Let me clarify.  I, like most musicians, am an emotion junkie.  I love music for that reason.  The ups, the downs, these are all great.  I love a great big musical climax (no giggles).  This is why I love Mahler.  Mahler is filled with emotions.  Most of those emotions are dark…but after the sadness, why!, the brightness, the happiness, is tenfold.  Without the downs, we can’t appreciate the ups.  This is true for life, this is true for music.

I have learned over the years that I experience emotions more strongly than some people.  I have learned to block them to an extent, because otherwise I just might turn into a blubbering mass.  But I still love reading books that make me cry, watching movies that make me cry, and listening to music that makes me cry. 

The next time (to my recollection) that Mahler 2 made an appearance in my life was spring of my junior year of college.  My school orchestra was performing the piece in Severance Hall, home of the Cleveland Orchestra.  Not long before this, the Cleveland Orchestra performed Mahler 2.  Or did they play it at Blossom?  You know, my recollections are blurry.  I remember it was spring, because spring in Cleveland is a magical time after six to seven months of snow—the blooming, the warmth, the storms, the time spent outside.  I lived in a 4th floor walk-up with a fantastic balcony. 

I wasn’t originally placed in the Mahler orchestra though.  I was placed as concertmaster of the concurrent opera orchestra, for Dido and Aeneas.  This was supposed to be an honor, said our orchestral director.  Well, thank you, but I really wanted to play Mahler 2.  I made my case.  I stood my ground.  I stood tall, as I used to do so easily in those days…and he relented.  Yes.  I would be allowed to play in both.  Last chair second violin of course, but also concertmaster of the opera.  Luckily it was a short opera (1 hour).

My friend was principal oboe, if I recall.  And again, who knows, my recollections could be wrong, but this is my story.  This is my blog!
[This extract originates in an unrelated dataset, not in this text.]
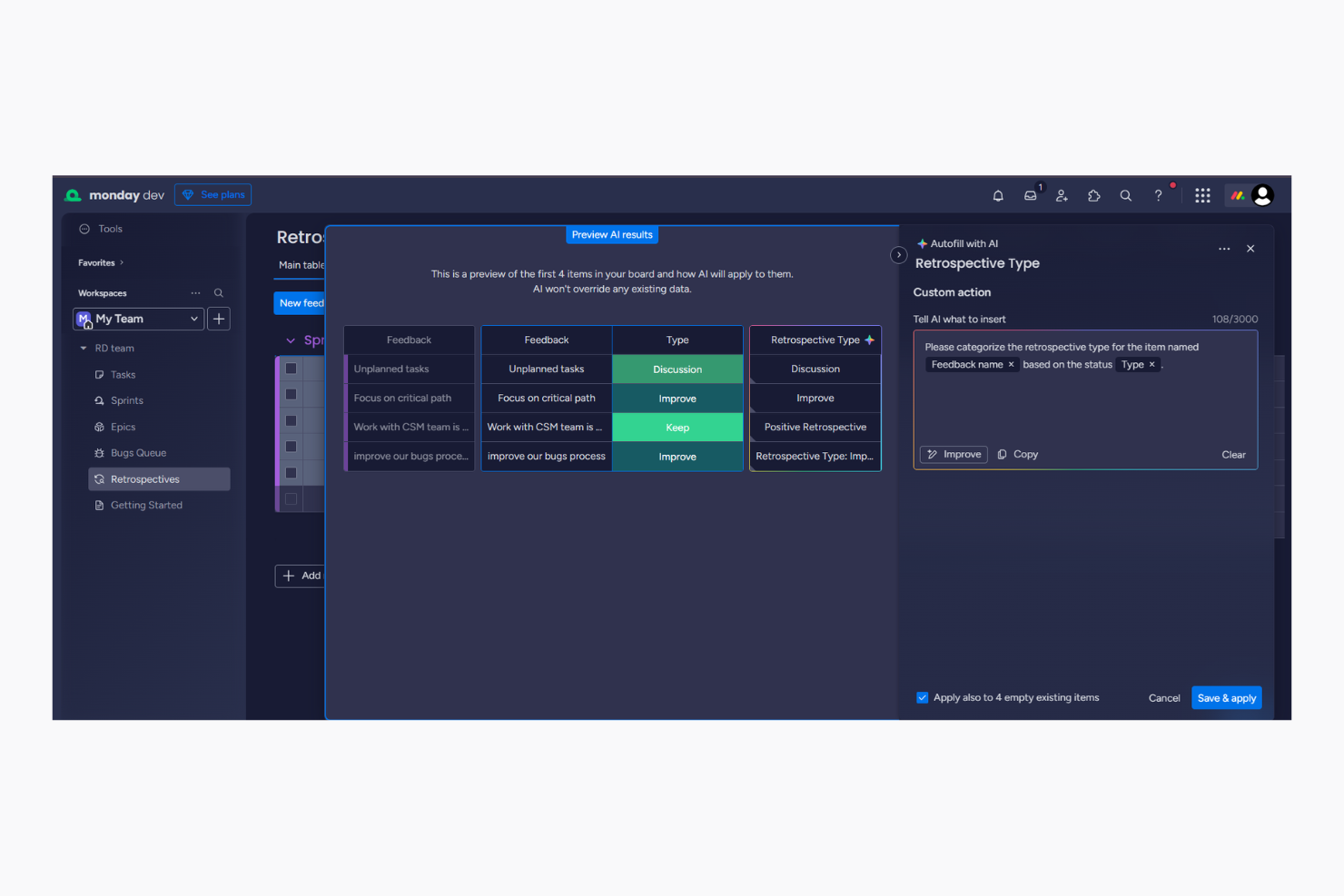Image resolution: width=1344 pixels, height=896 pixels.
Task: Open the notifications bell
Action: 997,195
I attended the Severance Hall performance with the Cleveland Orchestra.  The conductor forgot the 4th movement.  He conducted a giant downbeat…for the giant last movement, and the orchestra started..the soft opening of the 4th movement.  He shushed them and brought them to a halt.  IN the concert.  He started again.  The orchestra sounded the same both times. 

I was sitting with my roommate and good friend.  This was before we had a bit of a falling out, as was prone to happen to me in those days.  I suppose my fault, in retrospect, though at the time I didn’t think so.  It was probably always my fault.  I was hard on roommates in many ways.

I had an ongoing joke with the concertmaster of the Cleveland Orchestra at that time (who would ultimately be my teacher).  He had seen me leave concerts at intermission many times.  I would usher, see the first half, but often felt I had too much work to do to stay for the whole thing.  In Mahler 2, there is a long pause after the first movement.  He looked at me in the fourth or fifth row, and surreptitiously motioned with his bow that I should leave.  I was flabbergasted that he even noticed I was there! 

But back to my concert.  I don’t remember much.  I just remember we had a fantastic time playing Mahler 2 in Severance Hall.  It was my first performance there.  I so wanted to be a member of the Cleveland Orchestra and play there every week.  Spring in Cleveland made everyone feel alive!  I was so confident, so full of hope, so self-assured that everything would go my way and that I could do as I pleased.  So young.

I think the next time I played Mahler 2 was with the Youngstown Symphony.  That was an awful gig that I played for a couple of years.  The conductor took an intermission after the first movement rather than the five minute break Mahler asked for.  The concerts always lasted until 10:00 there.  This was no exception.

Next was with the Canton Symphony, and then with the Akron Symphony.  I have played Mahler 2 so many times!  But still, that performance in Severance Hall was most magical.  And my first one as well, at Brevard.  One constant is that there is a place in the last movement that I always cry. 

Will I cry listening to it this weekend as well?  I have been pushing the envelope recently emotion-wise, as this is an incredibly stressful time in my life (for Chris and I), and I’ve been blasting the soundtrack to Return of the King in my car when I drive…just to feel the ups and downs, and to avoid the news. 

I’m going to say yes, yes, I will cry.  I hope no one near me ruins the moment for me by slowing opening a candy or choking on their own spittle.  I want to feel the darkness of the symphony, and I want to feel the light.  I will feel angry that I am an observer rather than a participant as well, and I will embrace that. 

It’s springtime here in St. Louis after a long winter, and spring is a magical time.